I had thought it became the ‘flower of remembrance’ because of the Great War, but it was actually a hundred years earlier that an unknown writer first drew attention to its symbolic power when he noticed the blood-red poppy blooming on the broken battlefields of the Napoleonic Wars.
When I was a small boy, I was walking with my father when he stopped to speak to an elderly gentleman. He invited me to shake his hand, and when we’d walked away, my father told me I had just shaken hands with a man who had shaken hands with a man who had fought at the last battle of the Napoleonic Wars: Waterloo. 
You probably remember that the British Army was led that day by The Duke of Wellington, and that he claimed the battle was won ‘on the playing fields of Eton’. He didn’t say that, and it’s not true, but then the truth, as Oscar Wilde observed, is never pure, and rarely simple. 
What we don’t remember is that like Oscar Wilde, The Duke of Wellington was an Irishman, and almost half his army were Irish, Welsh or Scots: the other half were mostly German, Dutch or Belgian. 
 
Only one in eight of his soldiers was English, but that has been largely forgotten: as we know, history is written by the victors, and the myth of ‘plucky little Albion’ is still far more politically powerful than the inconvenient, multi-national truth.
100 years after Waterloo, there were still many Irishmen in the British Army and one of them was my great uncle, Private Daniel Maguire, who served at the infamous battle of Passchendaele. Almost a million soldiers died and at the end of it, the British front line had moved only 5 miles further east. 
 
If anything can be said to sum up the heroism and the futility of that battle, then Danny’s story is it. He led a stretcher party into no man’s land to retrieve a wounded comrade, but the gunners far to the rear got their elevation wrong so he was blown up and killed by a British shell.
 
More than 200,000 other Irish men and women served in the British forces during World War One, but even now, it takes a brave man to wear a poppy on the streets of Dublin: the Irish Taoiseach, Leo Varadkar is one. This time last year he wore a ‘Shamrock Poppy’ in the Dáil as he said, “Let history be our guide but let us never be its prisoner.” Like the truth, the poppy’s meaning is neither pure nor simple, much as we might wish it to be, which is why there are so many of them today. 
At the Cenotaph, Theresa May will wear a khadi poppy in memory of the one and a half million Indian soldiers who served on the Western Front.

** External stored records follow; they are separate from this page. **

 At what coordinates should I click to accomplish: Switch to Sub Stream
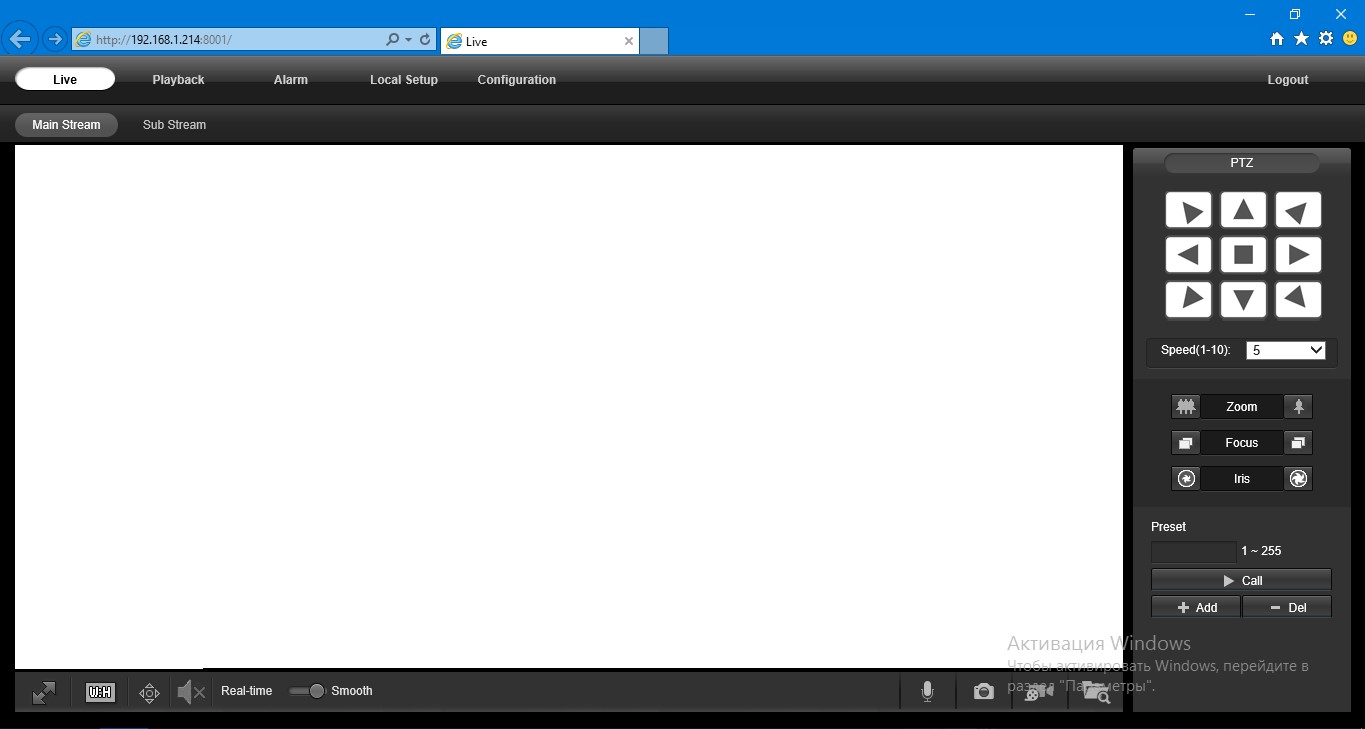point(174,125)
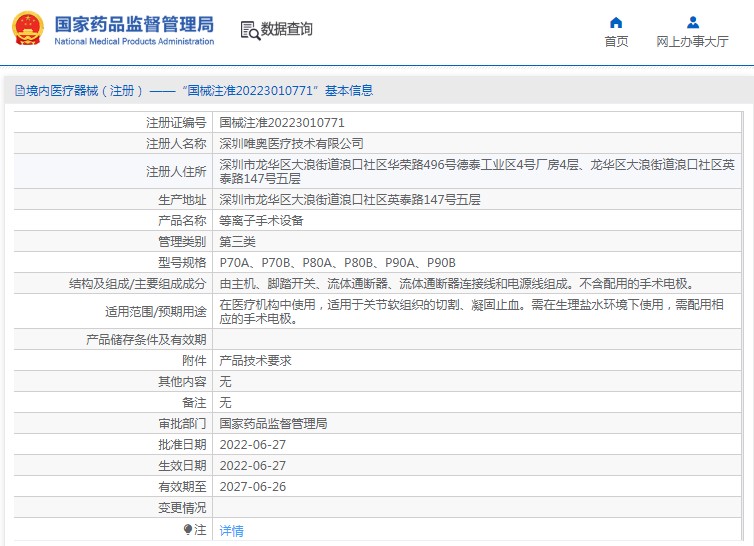Click the management category 第三类 value
The width and height of the screenshot is (754, 546).
click(x=237, y=241)
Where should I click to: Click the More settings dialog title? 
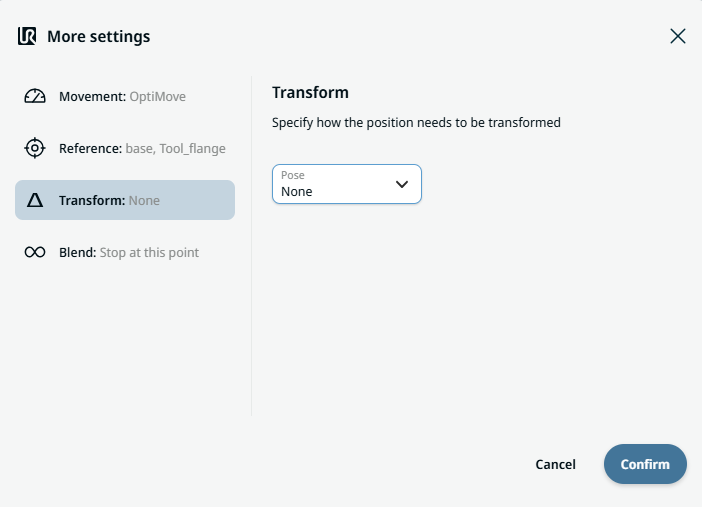99,37
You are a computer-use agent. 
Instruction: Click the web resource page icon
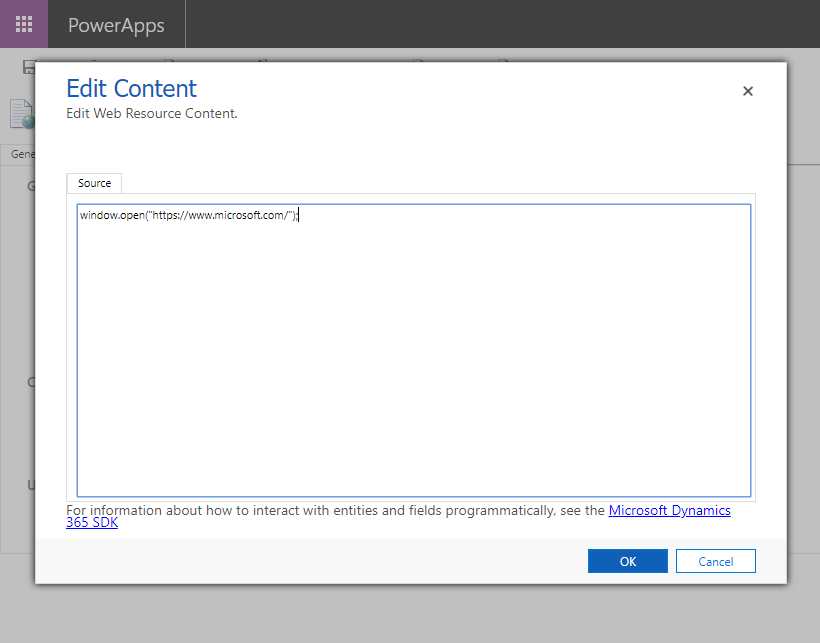tap(21, 114)
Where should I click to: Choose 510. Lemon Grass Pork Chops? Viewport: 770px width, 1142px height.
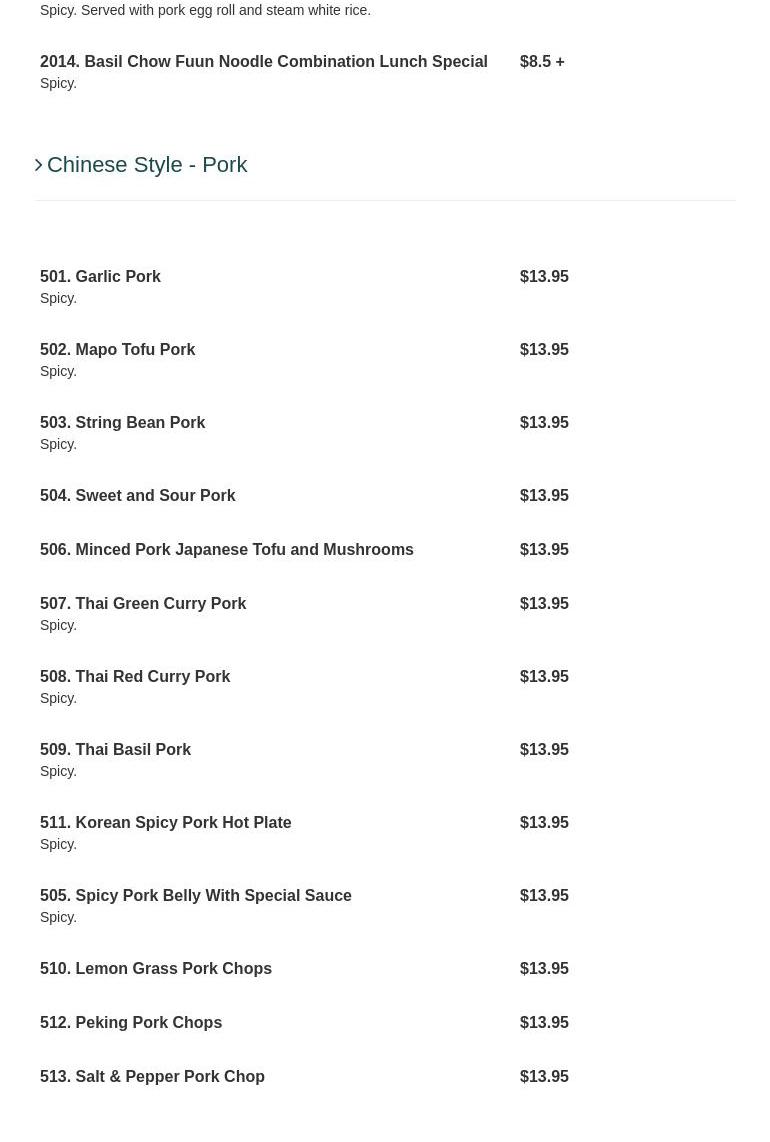155,969
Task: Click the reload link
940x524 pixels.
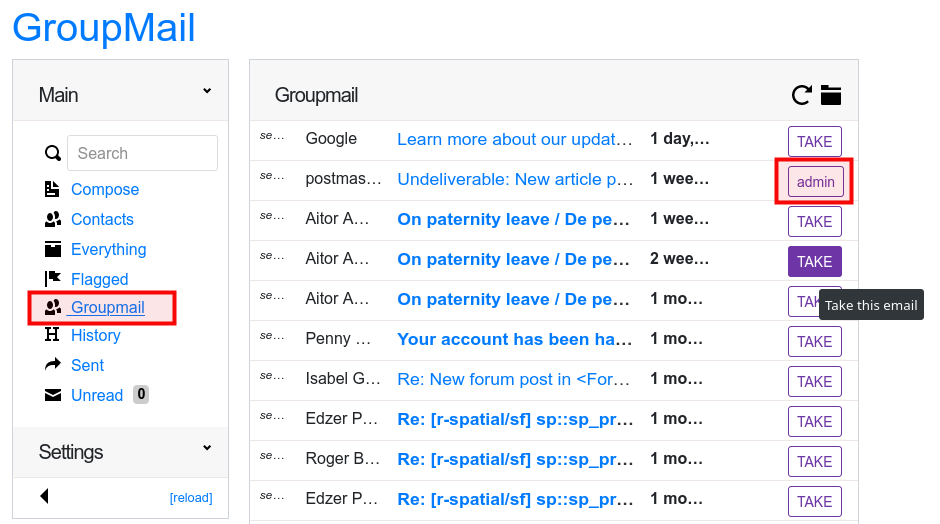Action: pyautogui.click(x=191, y=498)
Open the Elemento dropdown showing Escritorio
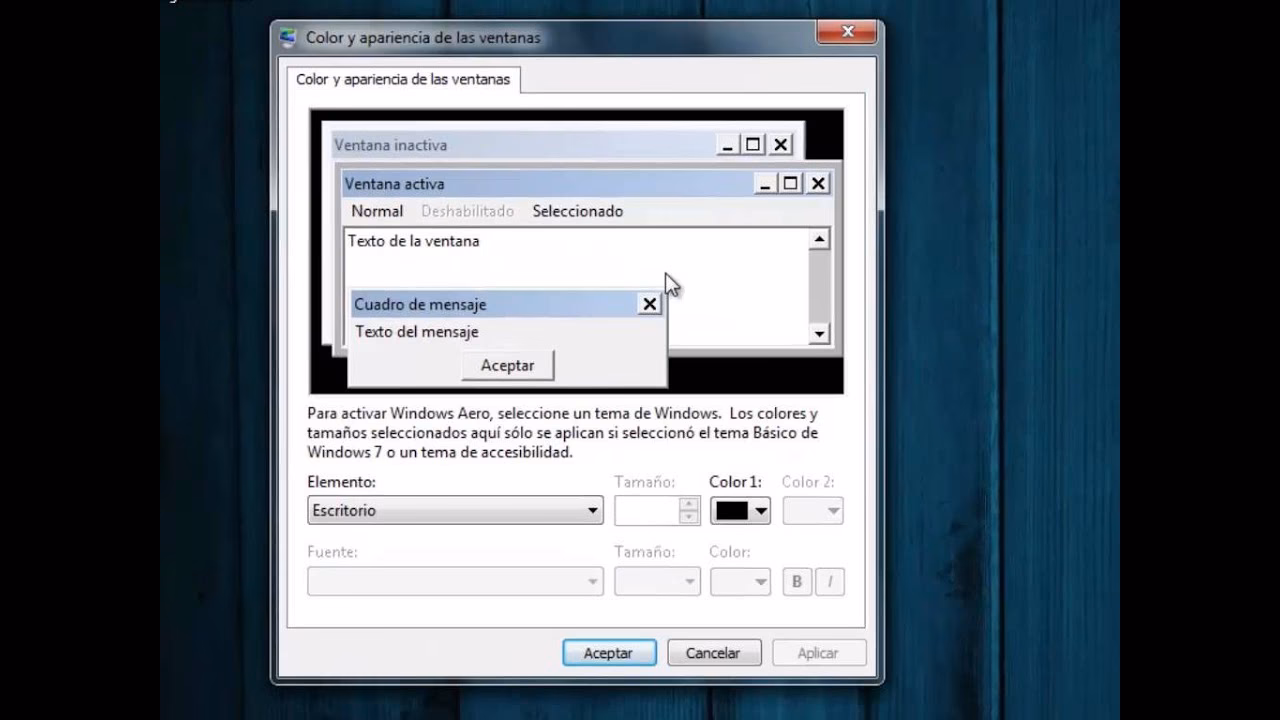The image size is (1280, 720). [455, 510]
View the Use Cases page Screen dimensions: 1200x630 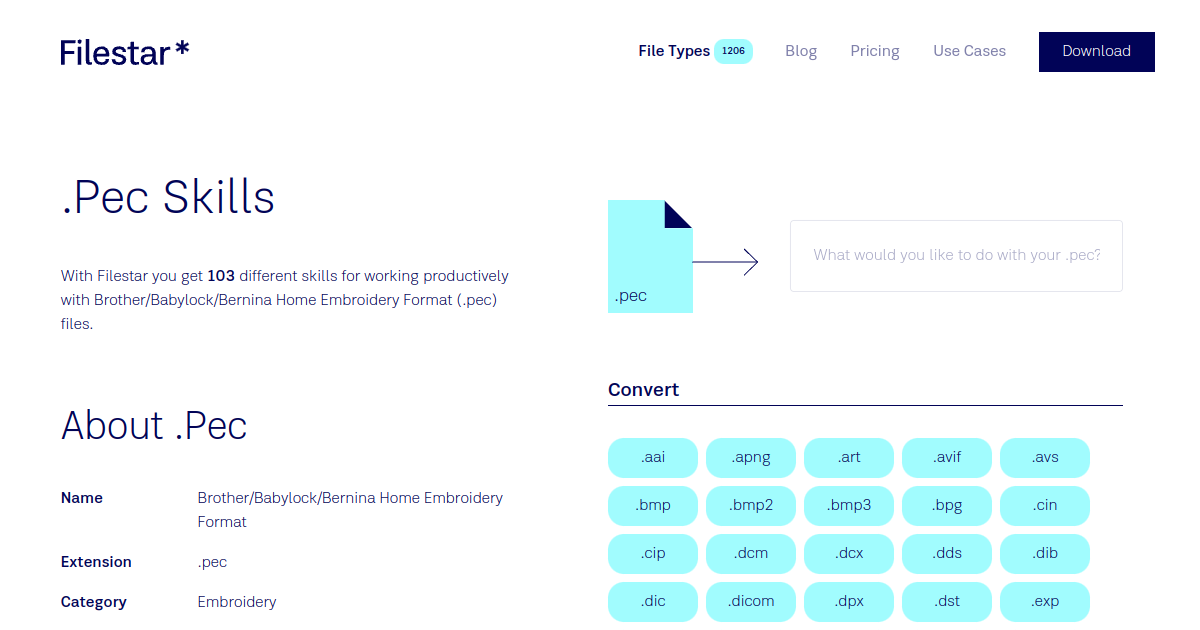click(969, 50)
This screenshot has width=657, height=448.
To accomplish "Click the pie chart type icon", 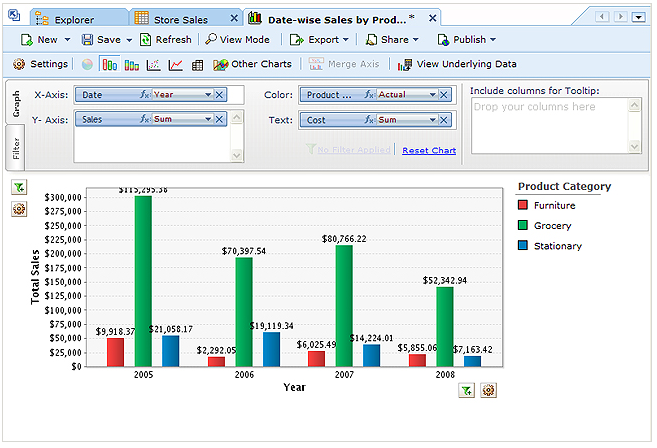I will (x=87, y=64).
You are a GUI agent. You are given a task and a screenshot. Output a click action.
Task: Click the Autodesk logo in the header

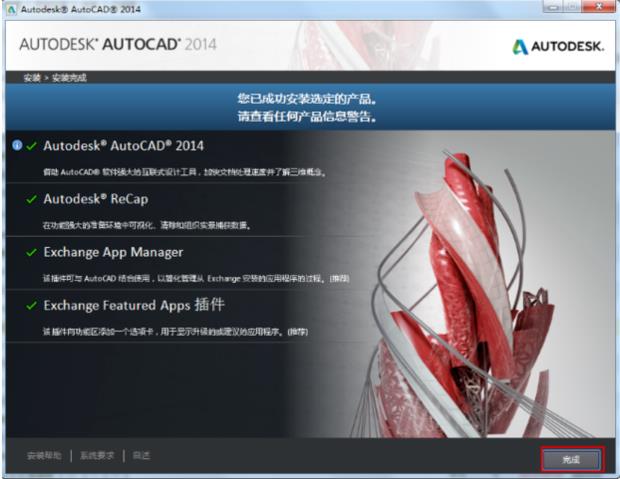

Some will wear a black poppy for the three million Africans, West Indians and Pacific Islanders; others will wear a ‘Shamrock Poppy’, others still may wear a purple one, for the animals that gave their lives. In the past, Jeremy Corbin has worn a white poppy, but ‘a spokesman says’ that on Sunday he will be wearing a red one: the culture war over the poppy’s meaning continues.  
The debate about the meaning of Remembrance Day has been going on for longer than Remembrance Day itself. The humanist philosopher Bertrand Russell was an outspoken opponent of the Great War, and his pacifism cost him six months in prison. On the very day that the armistice was signed, a mob of Cambridge students made for his rooms and trashed them. Russell had said the war was wrong. They said it had been right, and anyway, we won it. 
Russell never stopped believing that we humans need to practise being kind if we are ever to achieve happiness as a species. He never stopped campaigning either, and at the age of eighty-nine, he received another prison sentence forleading a CND protest in Trafalgar Square. 
As he wrote: “There lies before us, if we choose, continual progress in happiness, knowledge and wisdom. Shall we instead choose death because we cannot forget our quarrels? Remember your humanity, and forget the rest.”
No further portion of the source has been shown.